2/01/2023

Eveline PERFECT SKIN. acne Żel do mycia twarzy - recenzja

żel do twarzy perfect skin acne eveline

Głęboko oczyszczający żel do mycia twarzy odblokowujący pory


  • usuwa makijaż, nadmiar sebum i inne zanieczyszczenia
  • odświeża, matuje i zapobiega powstawaniu niedoskonałości

SKŁAD: Aqua (Water), Sodium Coco-Sulfate, Cocamidopropyl Betaine, Glycerin, Coco-Glucoside, Charcoal Powder, Mandelic Acid, Shikimic Acid, Arctium Lappa Root Extract, Calendula Officinalis Flower Extract, Citrus Limon Fruit Extract, Humulus Lupulus Extract, Hypericum Perforatum Flower/Leaf/Stem Extract, Mentha Piperita Leaf Extract, Salvia Officinalis Leaf Extract, Saponaria Officinalis Root Extract, Xanthan Gum, Polyacrylate Crosspolymer-6, Sodium Chloride, Sodium Benzoate, Potassium Sorbate, Parfum (Fragrance), Citric Acid, Propylene Glycol.

SPOSÓB UŻYCIA: nakładamy na zwilżoną skórę, masujemy i spłukujemy letnią wodą.
POJEMNOŚĆ: 150 ml
CENA: kupiłam w Rossmannie za 17,99 zł. Obecnie (31.01.23) też tyle kosztuje.


OPAKOWANIE: tubka stojąca na głowie. Póki co swobodnie mogę wydobywać żel. Jak już Wam pisałam w poście bardzo spodobał mi się kolor tubki (i kolor opakowań całej serii PERFECT SKIN. acne). Nawet niedawno kupiłam sobie sweterek w podobnym kolorze ;D Ten żółty napis w rzeczywistości nie jest taki intensywny. Mój aparat w telefonie poszalał.

ZAPACH: nie jest jakoś mocno wyczuwalny, ale jak już coś poczuję to kojarzy mi się z czystością.

KONSYSTENCJA: jest to dość rzadki żel i tak jak już Wam wspominałam jego kolor mocno mnie zaskoczył! Jest czarny! Widziałam informację na opakowaniu, że w składzie jest węgiel, ale i tak o tym nie pomyślałam.
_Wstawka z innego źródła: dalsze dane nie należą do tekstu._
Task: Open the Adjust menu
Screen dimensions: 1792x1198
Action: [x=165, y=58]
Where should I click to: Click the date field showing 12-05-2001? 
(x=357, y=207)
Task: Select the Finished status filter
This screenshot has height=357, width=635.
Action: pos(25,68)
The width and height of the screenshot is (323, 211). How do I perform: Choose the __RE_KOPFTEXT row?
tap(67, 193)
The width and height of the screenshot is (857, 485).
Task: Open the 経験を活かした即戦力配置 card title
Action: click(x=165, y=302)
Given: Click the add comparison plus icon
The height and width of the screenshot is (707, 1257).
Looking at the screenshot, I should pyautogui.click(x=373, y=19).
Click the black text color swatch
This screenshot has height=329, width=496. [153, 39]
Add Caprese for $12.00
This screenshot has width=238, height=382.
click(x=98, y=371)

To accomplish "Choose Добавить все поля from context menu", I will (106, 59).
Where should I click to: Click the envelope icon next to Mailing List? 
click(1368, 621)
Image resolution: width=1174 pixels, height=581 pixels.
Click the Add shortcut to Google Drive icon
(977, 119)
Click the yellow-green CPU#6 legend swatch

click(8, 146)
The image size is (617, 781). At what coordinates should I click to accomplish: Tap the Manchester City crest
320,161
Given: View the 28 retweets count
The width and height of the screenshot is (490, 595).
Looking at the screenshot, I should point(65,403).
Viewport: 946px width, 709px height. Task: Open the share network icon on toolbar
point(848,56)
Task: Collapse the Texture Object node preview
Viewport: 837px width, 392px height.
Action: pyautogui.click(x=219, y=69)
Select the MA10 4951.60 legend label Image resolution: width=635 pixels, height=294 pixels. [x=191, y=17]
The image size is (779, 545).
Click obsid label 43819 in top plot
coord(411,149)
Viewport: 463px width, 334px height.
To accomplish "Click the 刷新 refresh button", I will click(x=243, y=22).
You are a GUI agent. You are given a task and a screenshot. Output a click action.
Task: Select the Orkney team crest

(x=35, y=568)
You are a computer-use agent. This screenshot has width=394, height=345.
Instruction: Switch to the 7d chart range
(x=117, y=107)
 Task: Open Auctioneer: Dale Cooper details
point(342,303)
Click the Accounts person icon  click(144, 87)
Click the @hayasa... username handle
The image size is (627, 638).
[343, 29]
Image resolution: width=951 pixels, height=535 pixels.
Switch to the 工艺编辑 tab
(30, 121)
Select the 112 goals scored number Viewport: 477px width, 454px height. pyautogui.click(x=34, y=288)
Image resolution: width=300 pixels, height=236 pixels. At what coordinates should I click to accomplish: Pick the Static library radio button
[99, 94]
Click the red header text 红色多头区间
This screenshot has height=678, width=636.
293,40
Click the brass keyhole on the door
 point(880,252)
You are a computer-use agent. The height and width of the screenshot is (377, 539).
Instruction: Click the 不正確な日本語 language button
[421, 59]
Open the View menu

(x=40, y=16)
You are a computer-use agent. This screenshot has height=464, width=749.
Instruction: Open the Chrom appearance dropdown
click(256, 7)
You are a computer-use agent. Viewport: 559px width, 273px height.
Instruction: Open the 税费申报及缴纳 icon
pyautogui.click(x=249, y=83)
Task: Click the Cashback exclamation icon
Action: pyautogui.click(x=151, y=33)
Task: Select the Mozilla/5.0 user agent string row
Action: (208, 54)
Spodziewałam się raczej jakiegoś bezbarwnego zwyczajnego żelu. 


DZIAŁANIE: żel bardzo łatwo rozprowadza się na skórze, delikatnie się pieni i zmienia kolor na szary. W moim przypadku świetnie sprawdza się do oczyszczania twarzy rano jak i wieczorem czy po prostu w momencie gdy chcę zmyć makijaż (oczywiście jako drugi etap). Rano zmywa to co się nagromadzi w ciągu nocy i odświeża. Jako drugi etap demakijażu również daje radę. Zmywa pozostałości podkładu. Po oczach oczywiście jakoś nim nie "jeżdżę", ale przy takim normalnym myciu nie zdarzyło się żeby mnie oczy zapiekły. Nie wywołuje ściągnięcia skóry. Czy matuje trochę ciężko stwierdzić bo zaraz po osuszeniu skóry nakładam tonik i krem. Co do walki z niedoskonałościami jest to na pewno fajny pierwszy etap bo dokładnie oczyszcza skórę i pory. Moja mieszana skóra jest zadowolona.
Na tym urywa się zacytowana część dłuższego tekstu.